Il sorriso ritrovato
E poi Lucas da qualche giorno è diventato papà del piccolo Benicio, un evento che ha illuminato la sua vita di uomo e gli ha trasmesso nuova energia, una spinta e un grado di serenità che in Italia non aveva mai raggiunto. Col sorriso, al rientro a Milano nei prossimi giorni potrebbe essere un Lucas Paquetà rinato. Pioli e i suoi collaboratori lo hanno seguito a distanza, i colloqui individuali non sono mai mancati in questo periodo di isolamento.
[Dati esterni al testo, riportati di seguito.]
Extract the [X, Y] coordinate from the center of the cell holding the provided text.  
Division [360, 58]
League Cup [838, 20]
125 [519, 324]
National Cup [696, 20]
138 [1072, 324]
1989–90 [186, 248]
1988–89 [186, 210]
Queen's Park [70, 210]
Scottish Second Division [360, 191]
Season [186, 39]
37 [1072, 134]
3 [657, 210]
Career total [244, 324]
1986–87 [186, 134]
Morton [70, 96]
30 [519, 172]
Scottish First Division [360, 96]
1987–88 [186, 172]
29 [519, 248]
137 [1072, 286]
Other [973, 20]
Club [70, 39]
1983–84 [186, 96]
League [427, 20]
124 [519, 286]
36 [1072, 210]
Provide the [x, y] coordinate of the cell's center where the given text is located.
Il Club valuta spiragli sul mercato alla ricerca di un affare oggi quasi impossibile (non è affatto facile inseguire una plusvalenza come avvenne con Kris Piatek), ma all’interno dello staff tecnico, dopo le ultime videoconference con tanto di sorrisi inediti, cresce di nuovo la voglia di provarci. Il Coronavirus ha spento il mondo e adesso potrebbe mischiare le carte su molti tavoli. Quei sorrisi, domani, Lucas potrebbe ritrovarli anche a Milanello. Pioli il normalizzatore ci spera: Rangnick avanza nell’ombra, nuovi volti indefiniti vagano all’orizzonte, ma se in tredici partite ancora a disposizione, più l’eventuale coda della Coppa Italia, riuscisse a risolvere il grande rebus del Milan di Elliott, la sua conferma alla guida tecnica registrerebbe un’improvvisa impennata.